Other wildlife noted on the islands include Sea lions, and elephant seals, which in the past, were killed and transported by hunters.

Several landforms across the island have been named after service personnel who were killed during the Falklands War. The landforms were previously un-named.

== Islands ==
The below listings shows each island with name, coordinates and size in hectares.
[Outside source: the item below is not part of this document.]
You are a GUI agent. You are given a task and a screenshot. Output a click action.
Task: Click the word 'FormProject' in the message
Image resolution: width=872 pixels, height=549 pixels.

Data is taken from Saeri.org.

| Island | Coordinates | Size |  |
|---|---|---|---|
| Albemarle Rock | 52°13′00″S 60°23′11″W﻿ / ﻿52.216731383°S 60.386340241°W | 9 hectares (22 acres) |  |
| Big Arch Island | 52°12′43″S 60°26′40″W﻿ / ﻿52.211891946°S 60.444450039°W | 217 hectares (540 acres) |  |
| Clump Island | 52°13′38″S 60°30′20″W﻿ / ﻿52.227088131°S 60.505456127°W | 5 hectares (12 acres) |  |
| Natural Arch Island | 52°13′45″S 60°29′01″W﻿ / ﻿52.229240031°S 60.483697942°W | 101 hectares (250 acres) |  |
| Pyramid Rock | 52°13′51″S 60°30′20″W﻿ / ﻿52.230696349°S 60.505482421°W | 1-hectare (2.5-acre) |  |
| Sand Bay Island | 52°12′32″S 60°28′12″W﻿ / ﻿52.208966934°S 60.469906543°W | 21 hectares (52 acres) |  |
| Tussac Island | 52°12′41″S 60°30′16″W﻿ / ﻿52.2114833°S 60.504364363°W | 22 hectares (54 acres) |  |

Smaller islands include Tussac Islet, Pyramid Rock Islet, Arch Island East, and Last Rock. Peat Island (4.9 ha) is sometimes considered in the island group under the wider classification of the Arch Islands and Cape Lagoon, despite being only 400 m offshore of West Falkland and some distance from the Arch Island group itself.